Amazon is mulling rolling out a digital payments service that would integrate with near field communications (NFC) technologies that would allow shoppers to use their smartphones and Amazon’s payment services to pay for goods in physical stores. The claim was made by two people “familiar with the matter” to Bloomberg.
NFC would allow customers to wave their phones in front of compatible cash registers to pay for goods, rather than reach for their wallets and swipe a credit card. Given Amazon’s 1-Click payment system, which can be seen as an alternative to Google Checkout or PayPal, an NFC-equipped phone could be tied to an Amazon account, which would be used to process the purchase transaction.

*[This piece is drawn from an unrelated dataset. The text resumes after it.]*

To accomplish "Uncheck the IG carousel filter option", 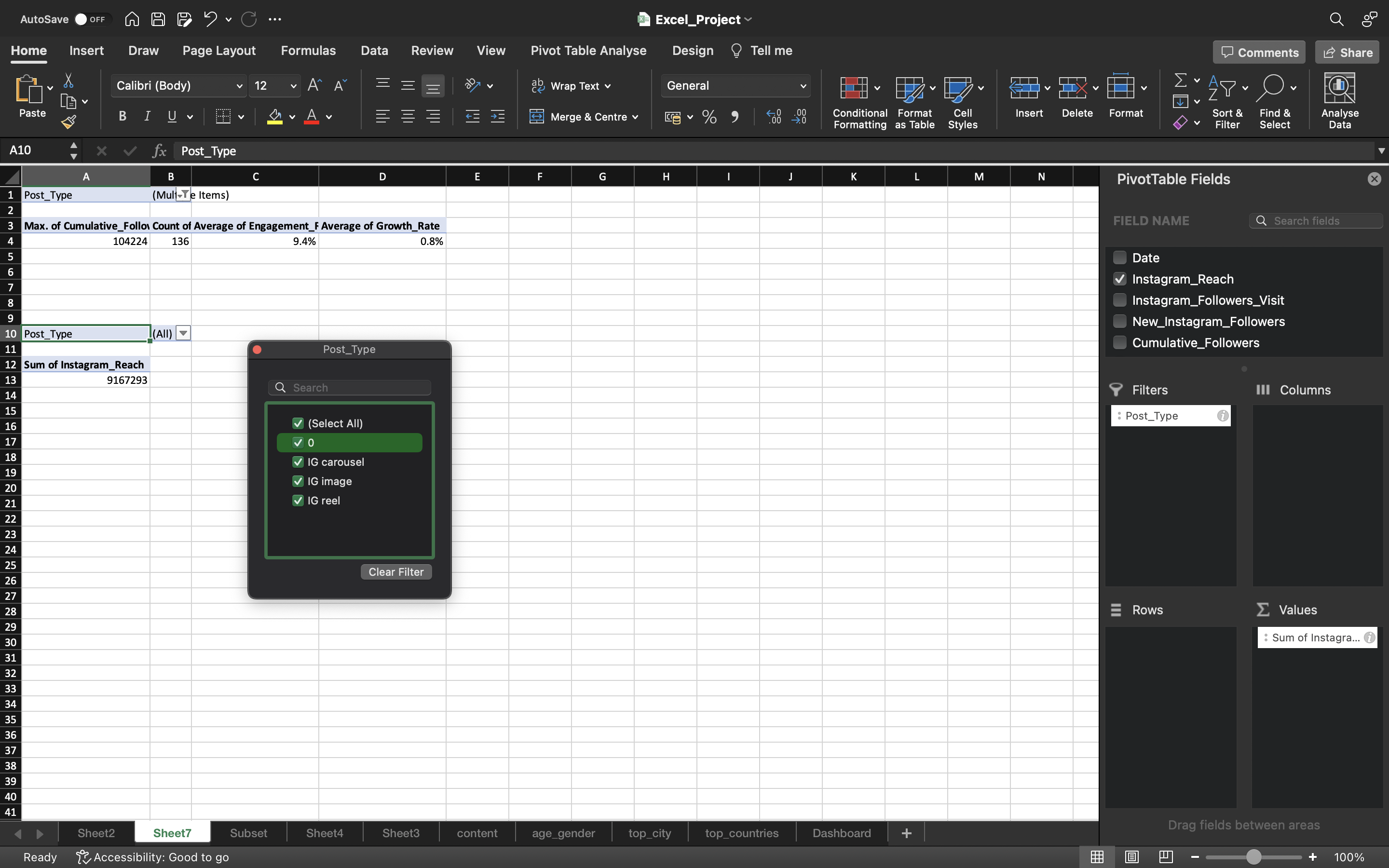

Amazon’s rumored foray into the emerging and burgeoning mobile payments market would place the online retailer at direct competition with Google, which itself is mulling a similar offering. The Android-maker has worked with Samsung in creating the Nexus S smartphone, which is among the first to come with NFC support. Nokia may be another big player, and combined with the powers of Microsoft for the Windows Phone 7 platform, we can expect to see more devices with NFC support coming from both camps. The T-Mobile Nokia Astound is launching with an NFC chip built-in, but Nokia didn’t package any applications or support for the technology at the device’s launch according to Jeb Brilliant of A Brilliant Blog. Research in Motion‘s upcoming BlackBerry devices may be coming with NFC support.
In addition to platforms and device makers, carriers and financial institutions are also eying the market for mobile payments of physical goods. AT&T, T-Mobile, and Verizon Wireless have created a consortium called Isis to tackle that market. PayPal, MasterCard, Bank of America, and Visa are all looking at the market to name a few big players.
Given Amazon’s Android attack with the recent launch of the Amazon Appstore for Android, the Android OS could be seen as a potential launching pad for Amazon’s NFC efforts as Google’s platform is among the most open.